Short task: Put the lines below, from the line with "Click the Leanova logo" through the last line, into a JSON list of strings with one string per line, omitting blank lines and the pictures.

▶

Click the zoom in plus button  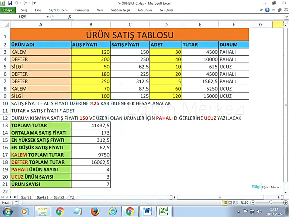point(285,202)
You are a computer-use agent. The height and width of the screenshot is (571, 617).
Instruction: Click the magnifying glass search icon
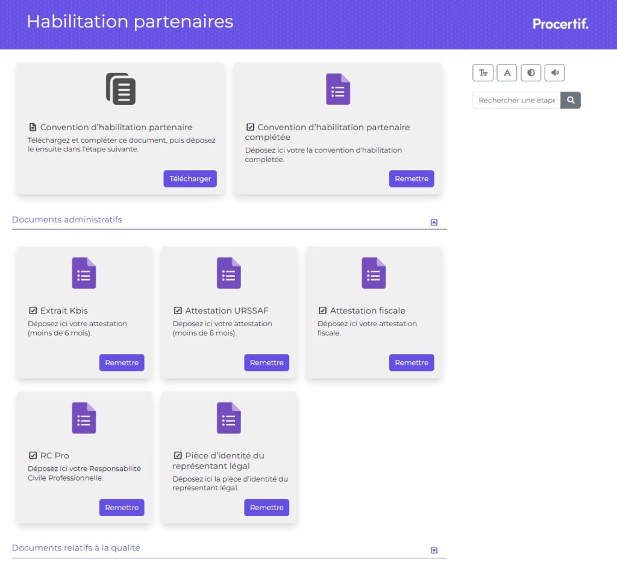[571, 100]
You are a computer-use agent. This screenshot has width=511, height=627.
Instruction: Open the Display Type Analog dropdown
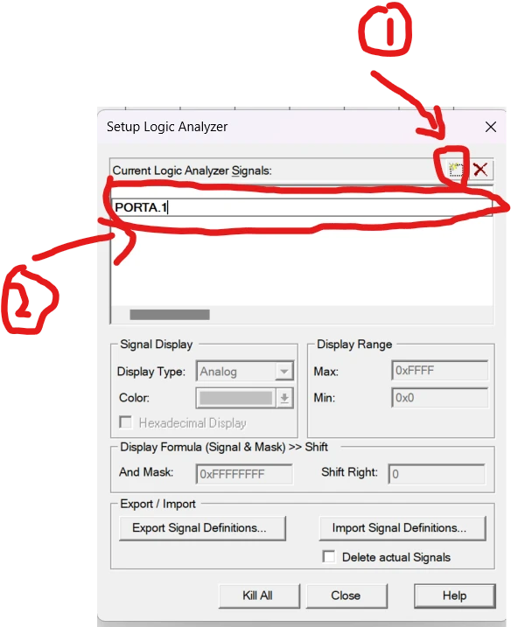click(245, 372)
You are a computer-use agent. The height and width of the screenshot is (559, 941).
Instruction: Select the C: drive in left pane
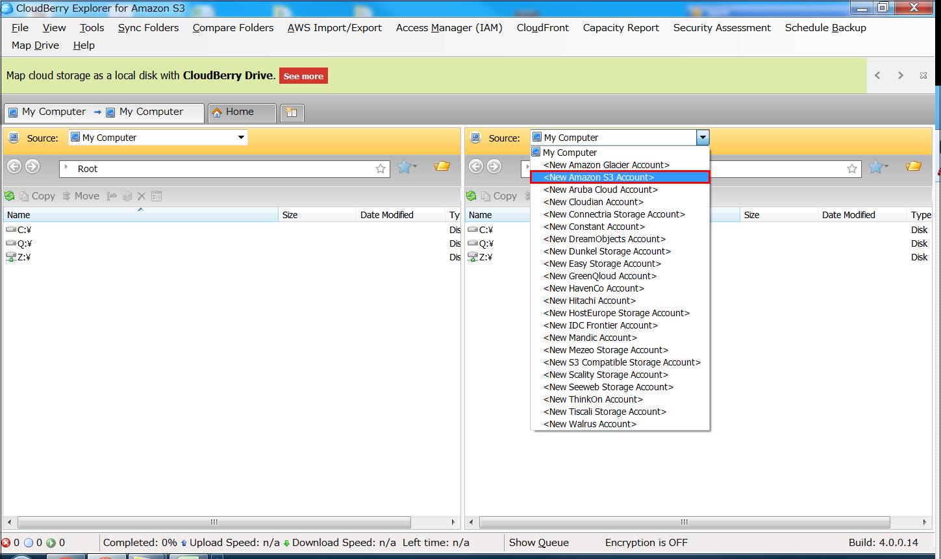[x=24, y=230]
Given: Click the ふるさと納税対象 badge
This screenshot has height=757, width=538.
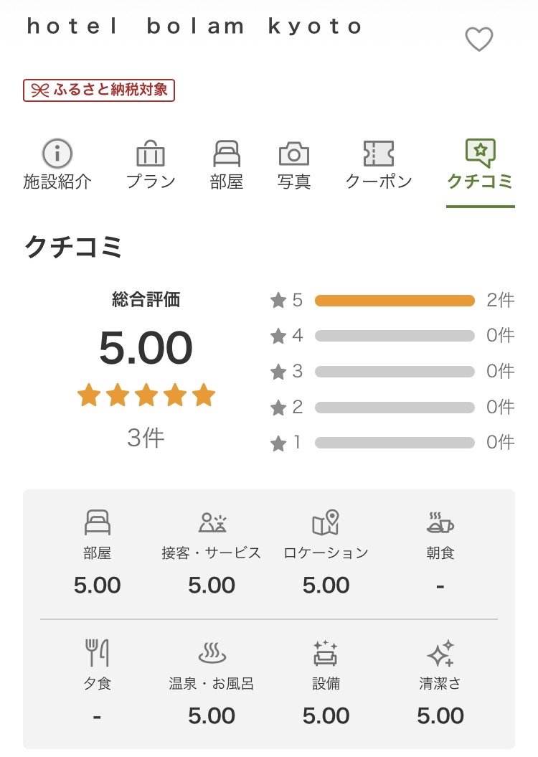Looking at the screenshot, I should [99, 90].
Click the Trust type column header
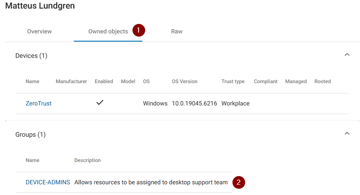360x195 pixels. 233,81

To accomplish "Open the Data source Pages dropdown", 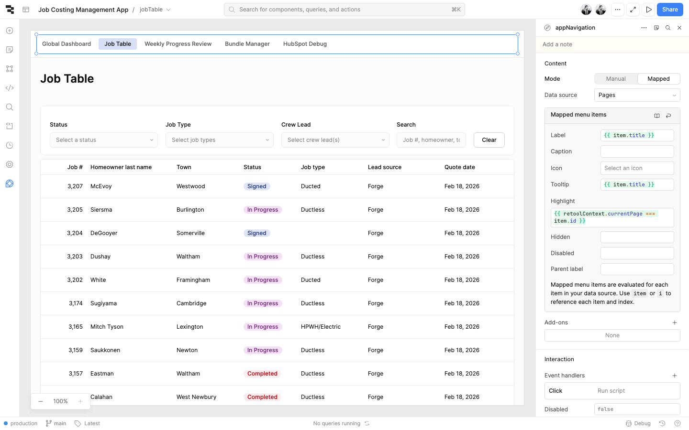I will coord(637,95).
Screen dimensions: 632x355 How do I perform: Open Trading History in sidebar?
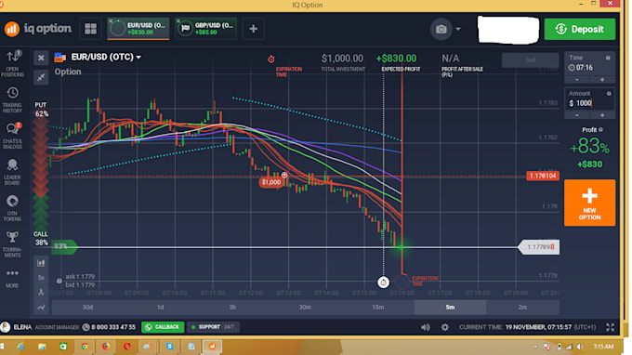[12, 100]
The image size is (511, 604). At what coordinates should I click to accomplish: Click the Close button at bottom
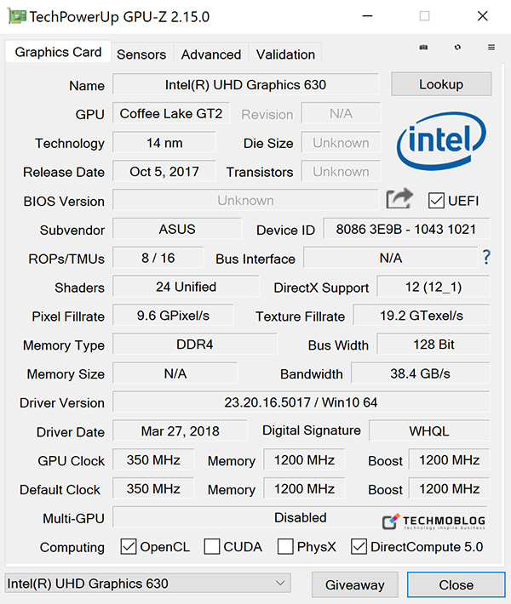click(456, 584)

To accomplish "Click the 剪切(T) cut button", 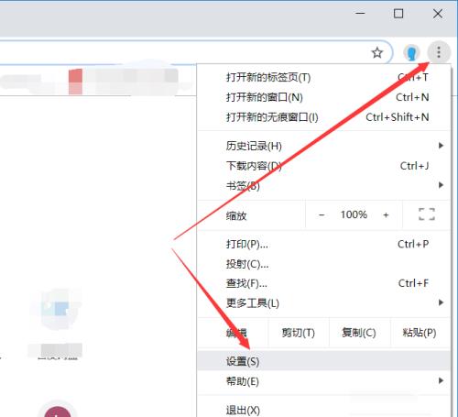I will (299, 333).
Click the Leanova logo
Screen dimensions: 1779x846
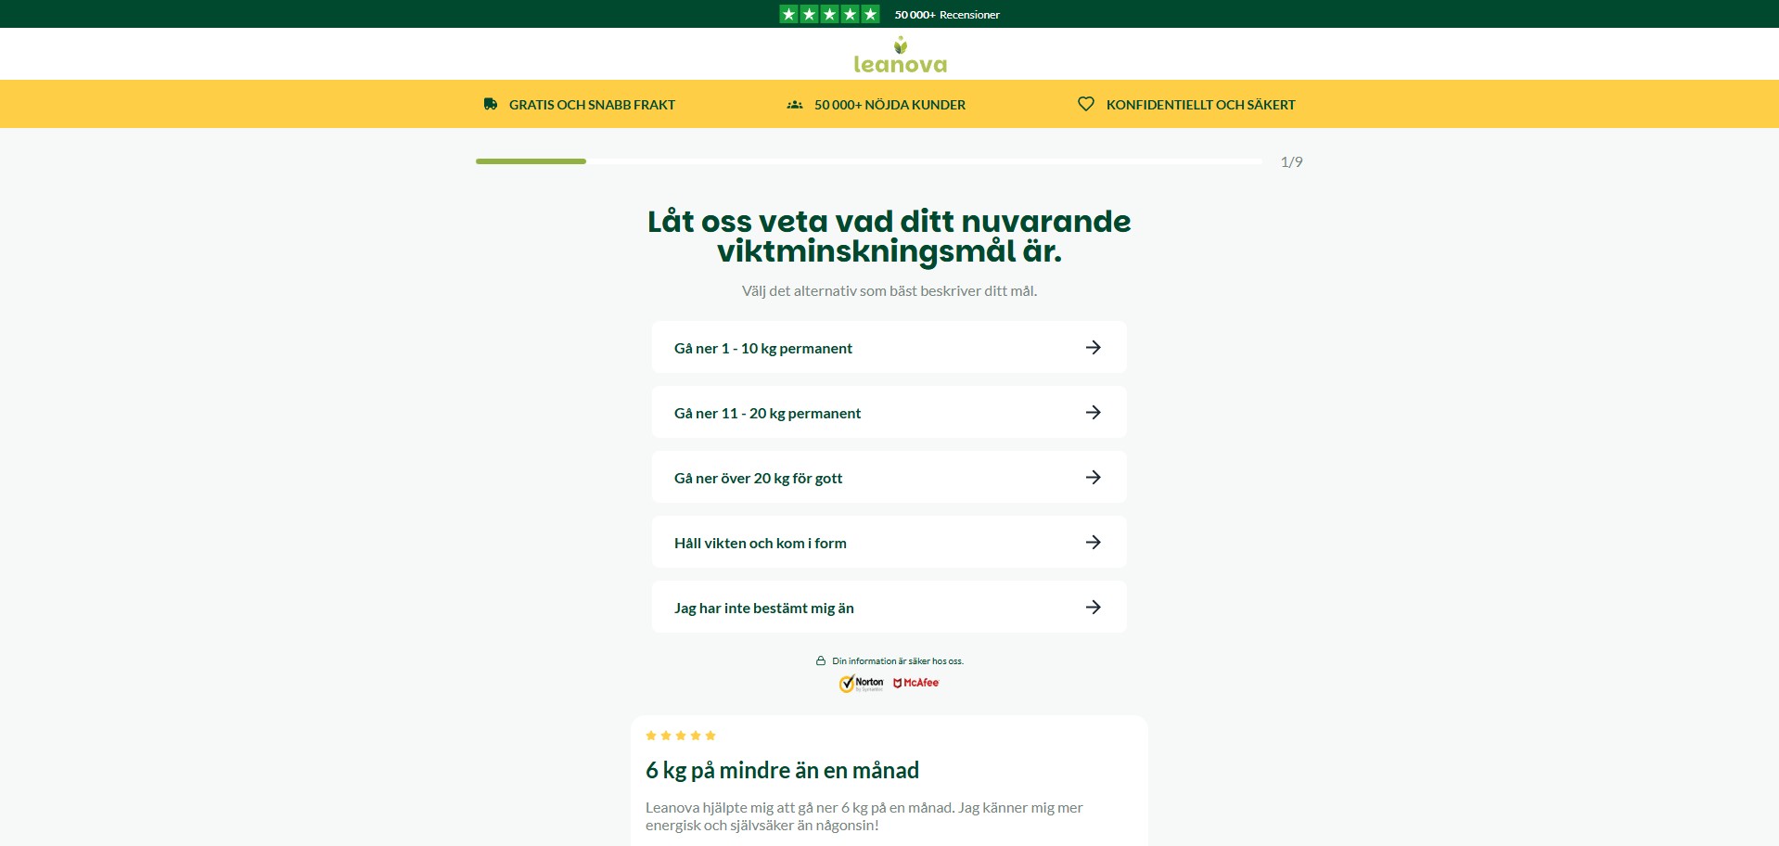pos(900,56)
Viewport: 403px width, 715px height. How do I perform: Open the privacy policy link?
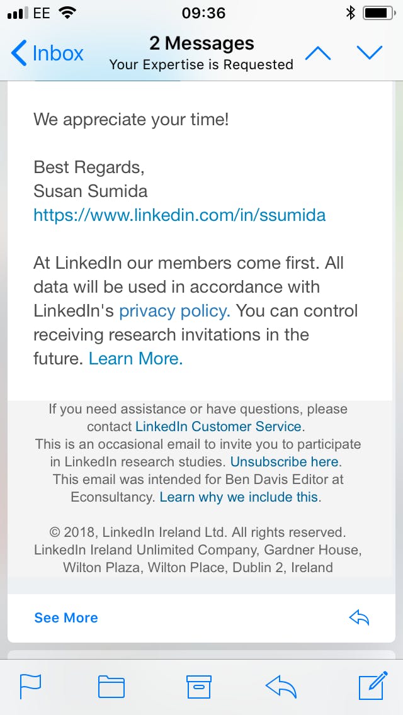coord(174,311)
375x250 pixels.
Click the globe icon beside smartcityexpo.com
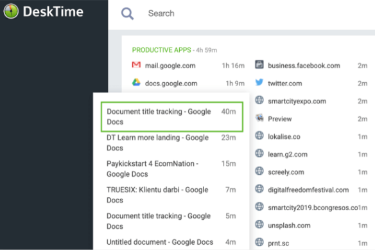pyautogui.click(x=259, y=100)
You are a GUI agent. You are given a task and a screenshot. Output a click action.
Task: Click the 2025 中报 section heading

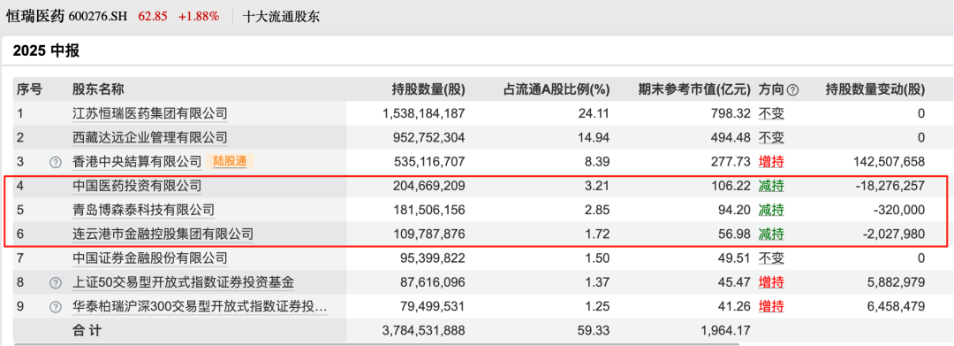click(46, 51)
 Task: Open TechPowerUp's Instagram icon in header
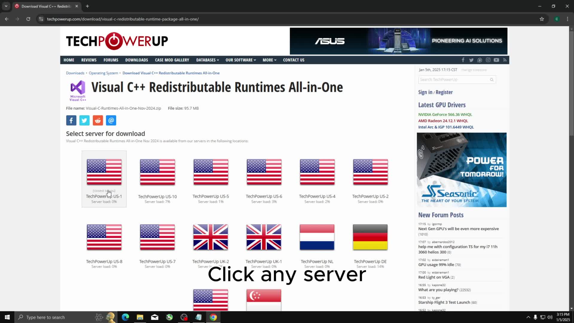488,60
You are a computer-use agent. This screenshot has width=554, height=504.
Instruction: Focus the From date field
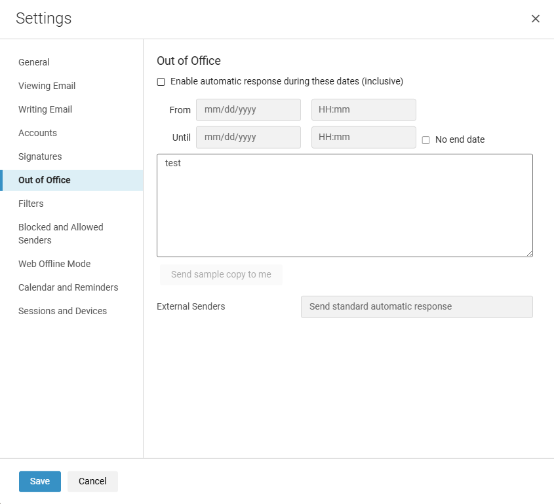tap(248, 110)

◀

Output for this task:
[
  "Click the Leanova logo",
  "Screen dimensions: 1779x846",
  "pos(900,56)",
  "Viewport: 403px width, 715px height. How do I perform: Open the privacy policy link?",
  "coord(174,311)",
  "375x250 pixels.",
  "Click the globe icon beside smartcityexpo.com",
  "pyautogui.click(x=259, y=100)",
  "You are a GUI agent. You are given a task and a screenshot. Output a click action.",
  "Task: Click the 2025 中报 section heading",
  "click(46, 51)",
  " Task: Open TechPowerUp's Instagram icon in header",
  "488,60",
  "You are a computer-use agent. This screenshot has width=554, height=504.",
  "Instruction: Focus the From date field",
  "tap(248, 110)"
]